Mayor D. Michael Collins said the pay raise would cost the city’s general fund $209,000. The rest would be spread out over other funds, including $633,000 from the city’s department of public utilities.
“It is going to be a stretch, but we can live with it,” Mayor Collins said.
The mayor said his proposed 2014 budget, which council must approve by month’s end, assumed pay raises for the main Local 7 unit and the 911 operators. The 2.5 percent increase for 65 communications operators will cost the city an extra $97,000 this year.
“I had to project the human-capital cost,” the mayor said, indicating he assumed the union members would be getting a raise months before negotiations concluded last week.
Local 7 President Don Czerniak said last year that he expected raises for all Local 7 employees in the contract wage re-openers in both contracts. Mr. Czerniak on Tuesday said the agreement was reached after “back and forth negotiations” but declined to elaborate.
“The last administration refused to negotiate because they were leaving, and they felt it should be the next administration that did that,” Mr. Czerniak said. “I think they gave us an offer they felt they would be able to cover.”

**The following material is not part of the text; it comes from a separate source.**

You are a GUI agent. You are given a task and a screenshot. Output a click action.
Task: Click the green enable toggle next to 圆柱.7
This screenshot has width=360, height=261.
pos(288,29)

Toledo City Council has not yet approved the Collins proposed 2014 budget, which predicts a $418,000 general fund surplus because total revenues are projected to reach $245.28 million while 2014 spending is set to be $244.86 million.
Additional salary costs had been built into the proposed budget, city spokesman Lisa Ward said.
Under existing deals, rank-and-file firefighters who belong to Toledo Firefighters Local 92 will get 3.5 percent raises in August, battalion chiefs get 3 percent increases in January, and police officers get 3 percent pay raises in July.
“For successor contracts, we are going into a new round of bargaining in May with Local 7, and I anticipate we will be in earnest looking at interest-based bargaining,” Mayor Collins said.